The physical properties of a diamond

The physical properties of a diamond.

Cleavage. The diamond has a pronounced cleavage parallel to the octahedron faces. This is used for cutting (splitting) and grinding. When the blade applied to the diamond is lightly tapped in the direction of the cleavage plane, the diamond is split into two parts. This method was used in the past, when diamond saws were not yet known.

Too strong mechanical pressure can create a scratch towards the cleavage plane, or even cause the stone to break. If even a tiny slit forms, it is due to the penetration of a thin layer of air inside the stone, light reflection phenomena may appear, revealing the value of the diamond. The presence of such figs, caused by impacts during river transport, It is found more than once in diamonds extracted from gravel and sand. These scratches are often formed in the vicinity of foreign mineral inclusions in the diamond.

Hardness. Diamond is the hardest mineral. This property affects, inter alia,. for its high price. In the Mohs hardness scale, diamond ranks highest - 10. He is around 150 times harder than corundum, and approx 1000 times from quartz. This particular hardness makes, the fact that a diamond has been worn for many years does not change much; its edges and corners remain sharp, the strong shine obtained by polishing is not diminished either.

The hardness of the diamond on the planes of the cube and dodecahedron is lower than on the faces of the octahedron; the planes and natural edges are also harder than those created artificially by grinding. Experienced diamond cutters have found some differences in the hardness of diamonds, depending on their origin. Brazilian diamonds, in their opinion, as well as Australian and Borneo, they are harder than South African; diamonds from various African deposits also differ in hardness.

The exceptional hardness of a diamond is of great importance for its industrial use. It is also used in instruments for testing hardness. The only material, diamond powder is used to grind diamonds. However, due to the aforementioned differences in hardness, it is easy to damage the polished surfaces of diamonds by harder crumbs in the diamond powder. For this reason, grinders are particularly careful when grinding in a specific direction, especially when machining large ones, valuable stones.

Despite its hardness, diamond is a brittle mineral, not resistant to mechanical factors. It can be easily pulverized in a steel mortar. From the time of Pliny, which he informed in his work Historia naturalis, that a diamond cannot be smashed even with a hammer, it was believed in its resistance to mechanical action; it resulted in the destruction of more than one precious stone. For example, in 1476 r. after the Battle of Morat, crushed diamonds were found in Karol the Bold's tent, tested to be smashed to prove their truthfulness.

Density. The diamond has a density of 3.47-3.55, medium 3,52 g/cm3. Its value depends on the amount of infixes it contains, forming simultaneously with diamonds or older crystals. These are graphite infusions, magnetytu, rutile, manifested, pyrite and other minerals, often visible only at high magnification.

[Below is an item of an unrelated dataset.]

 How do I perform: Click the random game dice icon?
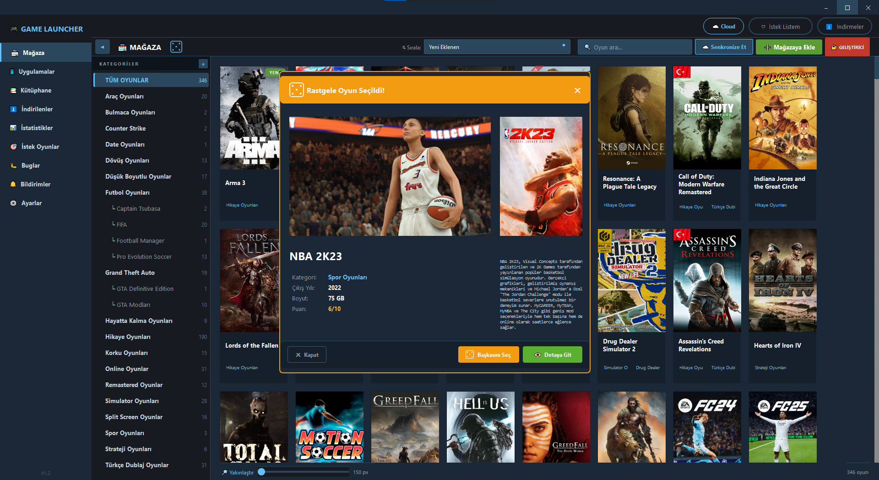(176, 47)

Very small diamond crystals in the form of colorless and transparent octahedrons are often infused. : Cubes or tiny zircon crystals in the form of elongated bars, ending with the walls of the pyramids. The infusions have been found more than once during microscopic examination of diamonds.

In addition to the inclusions formed during the growth of the diamond crystal (syngenetic infixes), in many diamonds there are inclusions, which got inside the already formed crystals through small cracks and cracks (wrostki epigenetyczne). The minerals that make up such inclusions are mainly quartz and iron oxides. Inlays with a different coefficient of thermal expansion, e.g.. Zirconium or quartz infusions are unfavorable, as they can cause cracking of the stone when grinding it. Jewelers call black infixes "coals".

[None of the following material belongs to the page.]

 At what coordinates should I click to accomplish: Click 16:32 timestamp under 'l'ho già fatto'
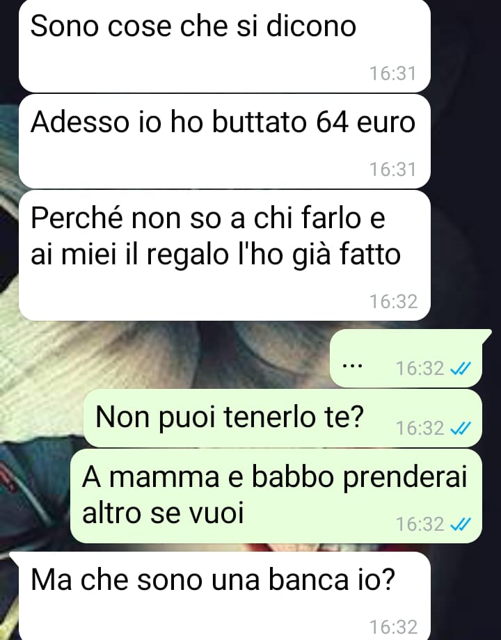(x=394, y=302)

Relatively high diamond density (3,52) it has no significant significance when it is used for decorative or industrial-technical purposes. However, it plays a significant role in finding and extracting it. If, for example,. the density of the diamond was similar to that of quartz (2,65), it would not be easy to mine a diamond from a crumb secondary deposit. Due to their high density, diamonds sink to the bottom of rivers and accumulate in specific places in river sediments. As a result, it is also possible to obtain a greater concentration of diamonds when crushing rocks with strong jets of water.